Schedule:
Tuesday, May 31, 2016
Pacific D/L (Hyatt Regency San Francisco)
* noted as presenting author
Summer Rosenstock, PhD, Assistant Scientist, The Johns Hopkins University, Baltimore, MD
Anne Kenney, MPH, Research Associate, The Johns Hopkins University, Baltimore, MD
Rachel Chambers, MPH, Research Associate, The Johns Hopkins University, United States, MD
Nicole Neault, MPH, Program Manager, Johns Hopkins University, Albuquerque, NM
Crystal Kee, ., Sr. Research Program Coordinator, The Johns Hopkins University, Chinle, AZ
Jennifer Richards, MPH, Research Associate, The Johns Hopkins University, Tuba City, AZ
Novalene Goklish, BA, Senior Research Program Coordinator, The Johns Hopkins University, Whiteriver, AZ
Allison Barlow, PhD, Assistant Scientist, The Johns Hopkins University, Baltimore, MD
Introduction: Too often in low income communities mental health co-morbidities are neglected when addressing the most pressing health disparities. Psychosocial factors (e.g. depression and low quality of life) can impact health outcomes, patient compliance and substance use, especially among youth. This is accentuated in underserved populations experiencing high levels of chronic stress, emotional and economic strain. Addressing mental health is critical to the adoption of healthy behaviors and improved health outcomes. Yet, in the poorest communities there is a paucity of mental health professionals, and it is generally not feasible, affordable or culturally acceptable to grow this work force. The Johns Hopkins Center for American Indian Health has taken an integrated approach to addressing mental health risks concurrently with behavioral/physical health targets.

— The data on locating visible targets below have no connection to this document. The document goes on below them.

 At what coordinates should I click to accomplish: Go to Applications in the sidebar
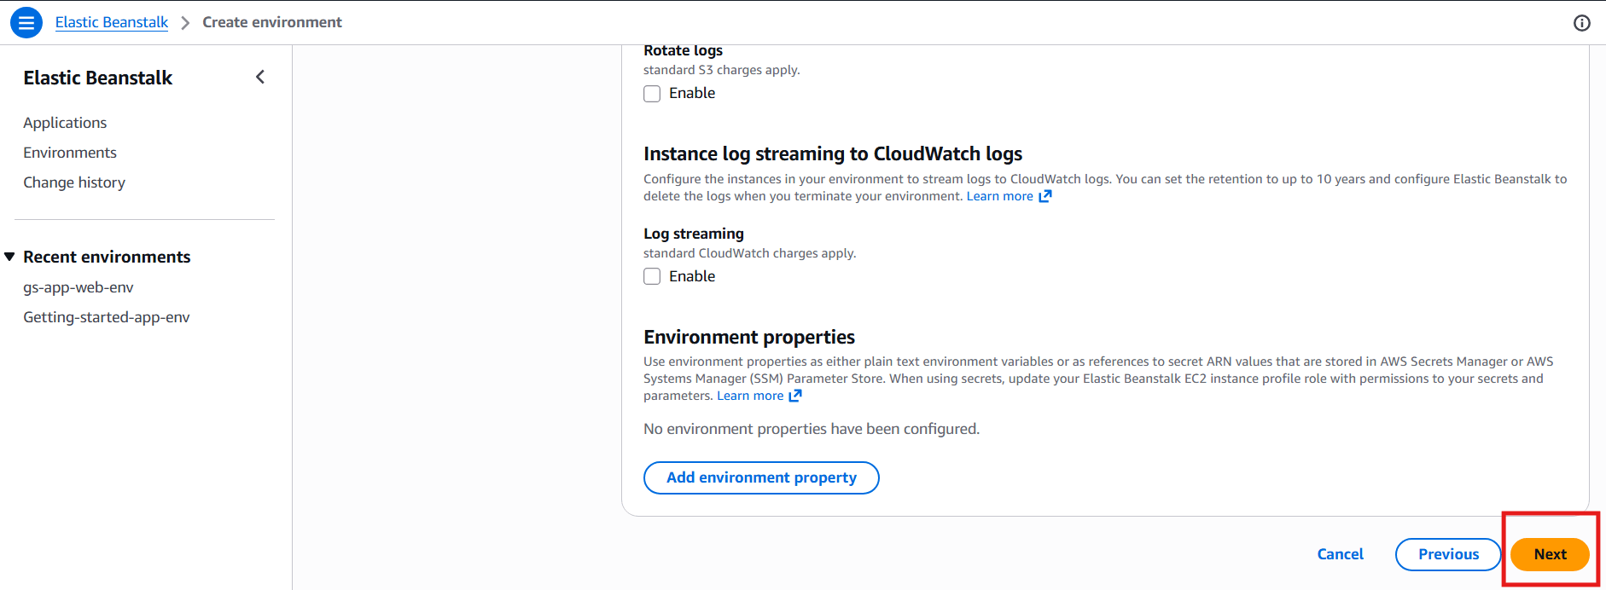pos(65,123)
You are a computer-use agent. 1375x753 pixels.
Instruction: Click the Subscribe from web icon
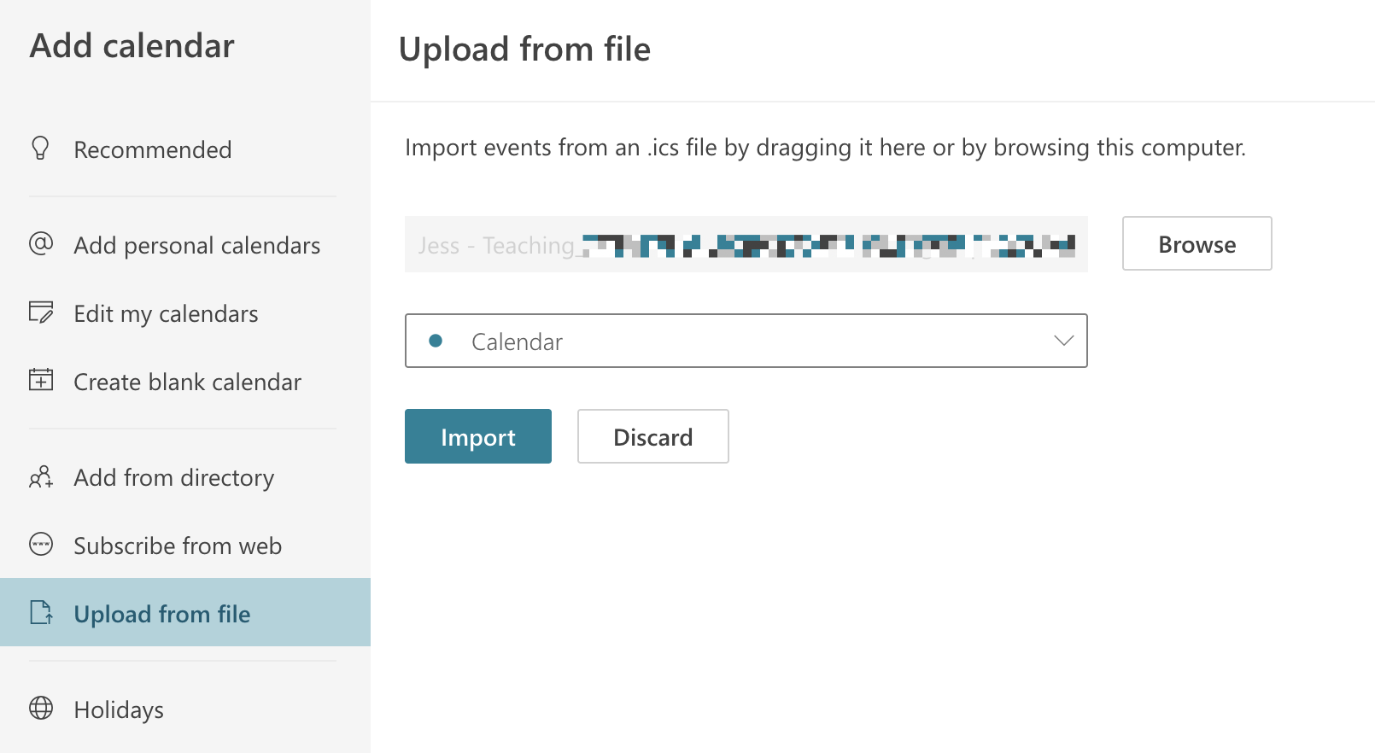[39, 546]
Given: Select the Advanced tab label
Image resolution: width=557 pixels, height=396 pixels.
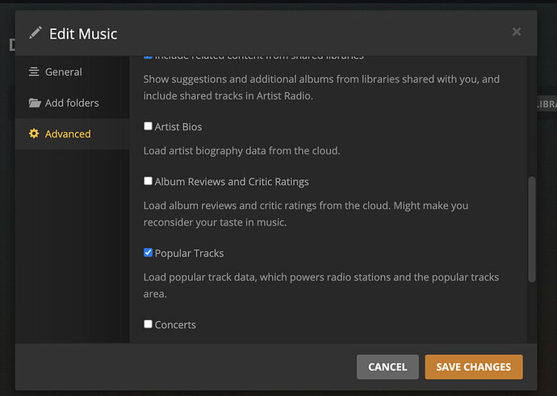Looking at the screenshot, I should 68,134.
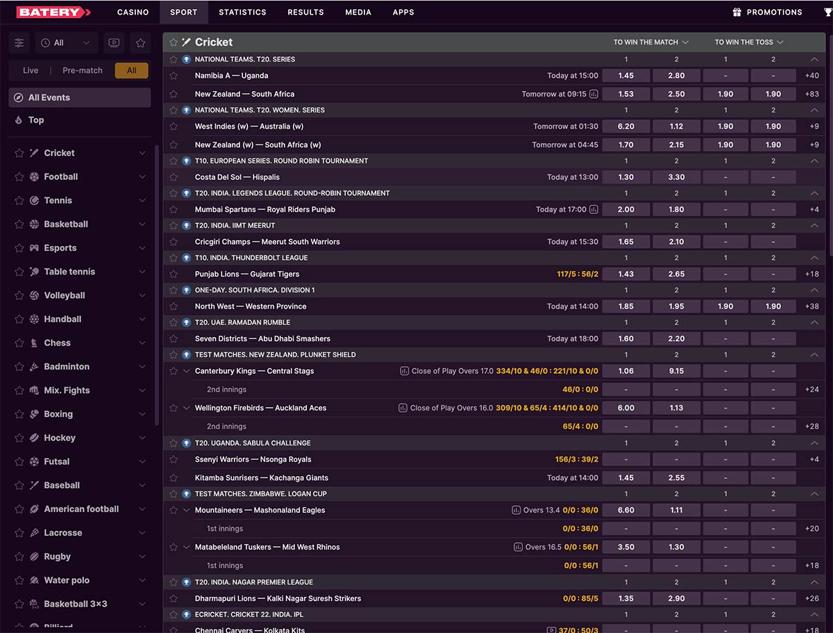
Task: Click the BATERY logo
Action: point(53,12)
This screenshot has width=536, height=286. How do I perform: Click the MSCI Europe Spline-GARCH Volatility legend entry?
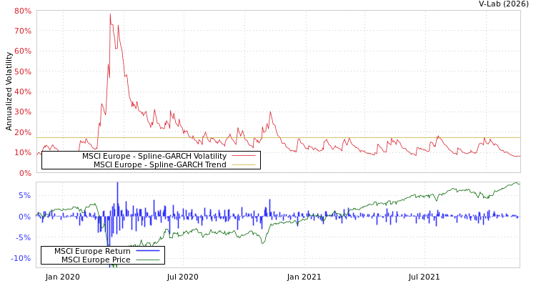click(x=154, y=156)
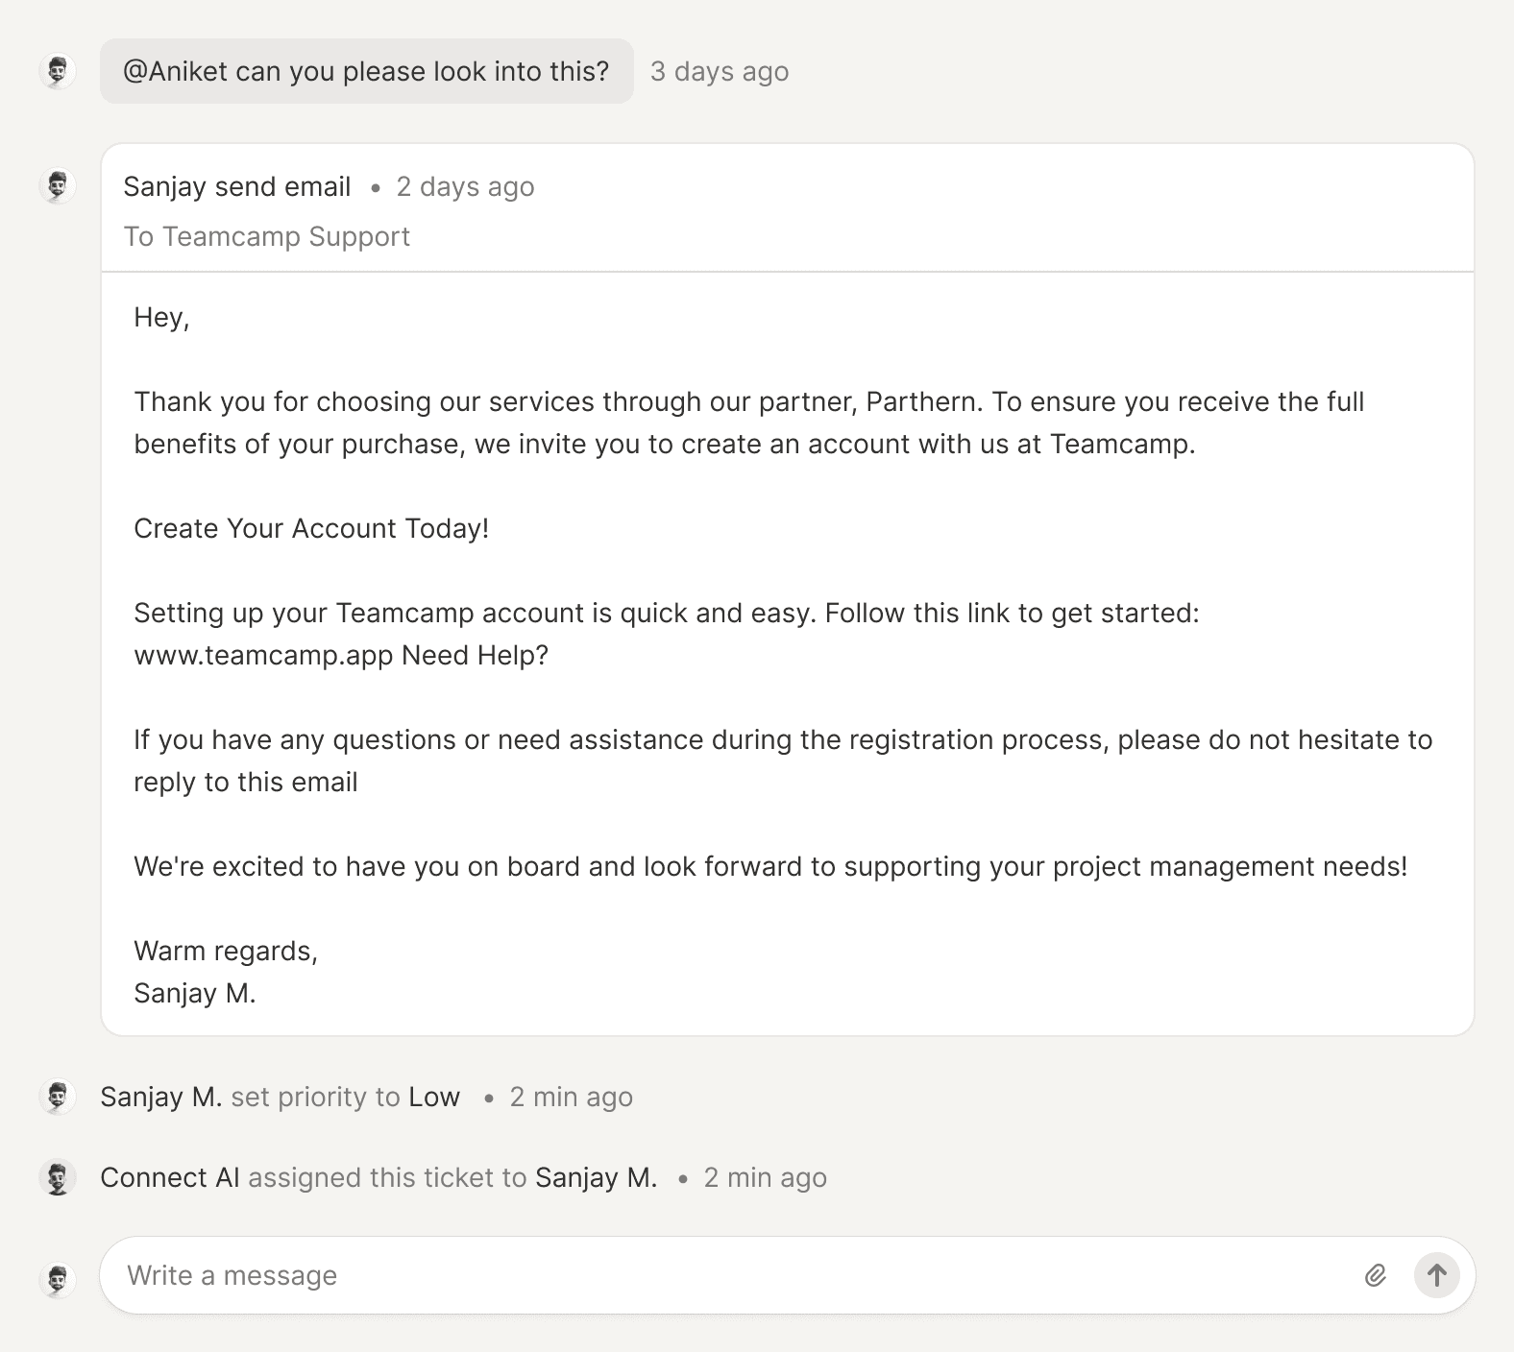Click the '3 days ago' comment timestamp
The image size is (1514, 1352).
pos(720,71)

The most successful programs have done this through intergenerational home-visiting interventions delivered by trained, local American Indian (AI) Family Health Coaches (FHCs). They have addressed health/behavioral risks among AI teen mothers and their infants (Family Spirit – FS), and prevention/management of type II diabetes (T2D) among high-risk AI youth (Together On Diabetes – TOD).

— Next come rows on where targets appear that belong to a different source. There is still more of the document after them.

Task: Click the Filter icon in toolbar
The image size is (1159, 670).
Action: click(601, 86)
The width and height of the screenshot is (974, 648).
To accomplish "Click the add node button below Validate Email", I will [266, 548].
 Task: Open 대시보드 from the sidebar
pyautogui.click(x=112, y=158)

Methods: The FS and TOD interventions/study protocols were developed using a CBPR approach. They were implemented in partnership with reservation communities in the southwestern US and targeted youth (10-19 years) and a family-based support person (TOD), or teen mothers (12-19 years) and their babies (FS). Both interventions included a home-based curriculum delivered by FHCs, who also provided case management, social support and engaged with health providers. The TOD study was a pre- post- study design, and the FS study was a randomized controlled trial.

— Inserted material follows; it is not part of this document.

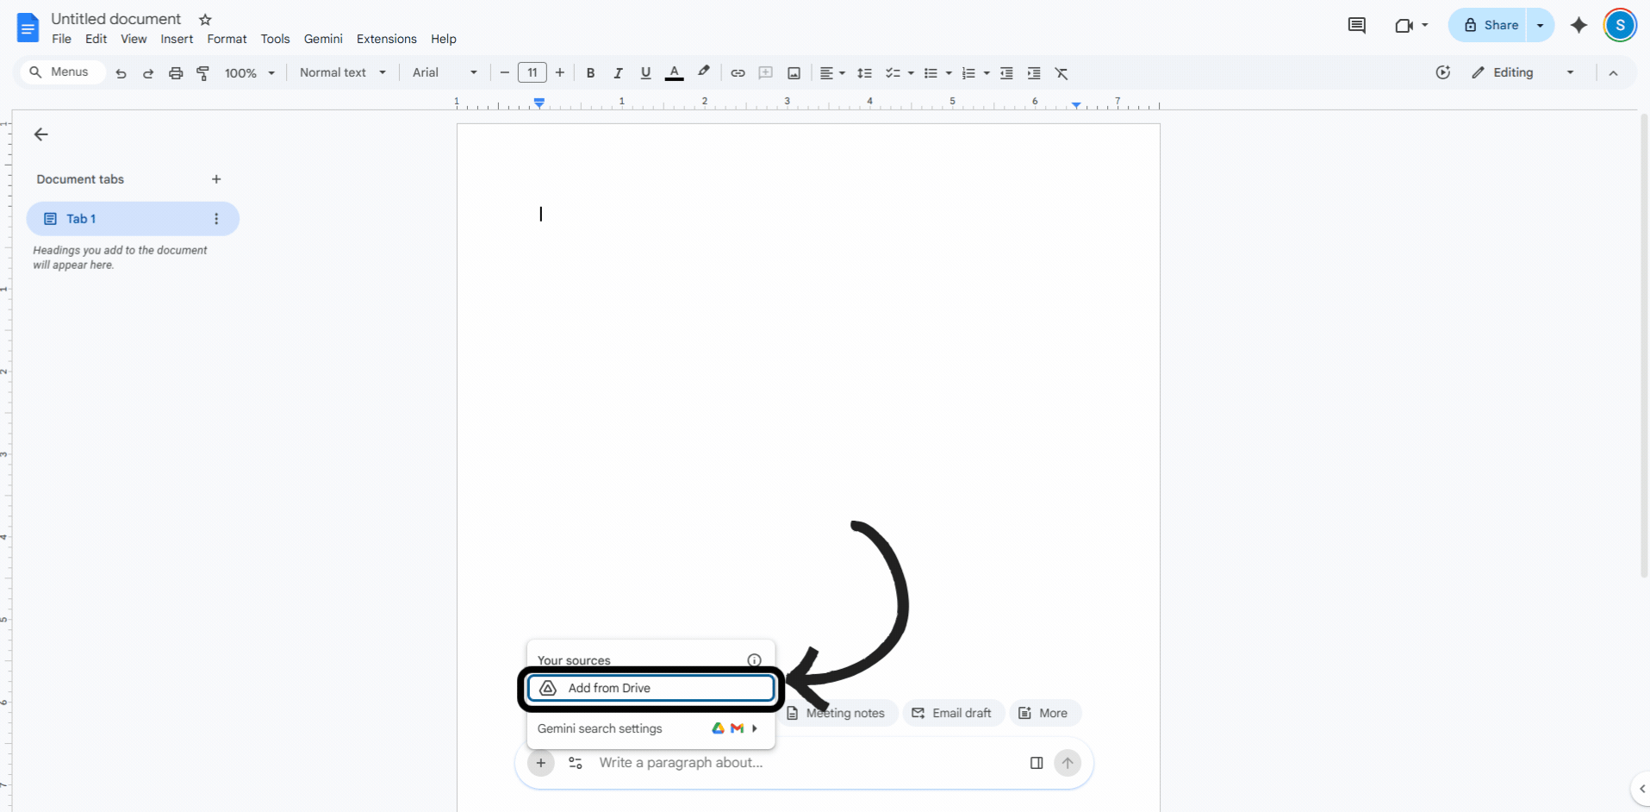Click the insert link icon
The height and width of the screenshot is (812, 1650).
[x=738, y=73]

Results: There were 255 and 322 youth enrolled in the TOD and FS studies respectively, with 85% and 94% retention at 12 months. Reductions in positive depression screenings between baseline and 12 months were observed in both studies (TOD : 47.4% reduction, p=0.004, FS – Intervention: 14.2% reduction, Control: 0.0% reduction, p=0.06). Additionally, statistically significant improvements were observed in other psychosocial outcomes, such as quality of life measures (TOD), ASEBA Externalizing T-Score (FS: moms) and ITSEA scores (FS: children 0-3 years) which portend better mental and behavioral health outcomes across the life course. Both studies also showed statistically significant differences in their primary health/behavioral outcomes.
Conclusions: Home visiting programs not only have the ability to impact physical health outcomes, but contribute to improved mental health status, an important component needed to alleviate health disparities among youth.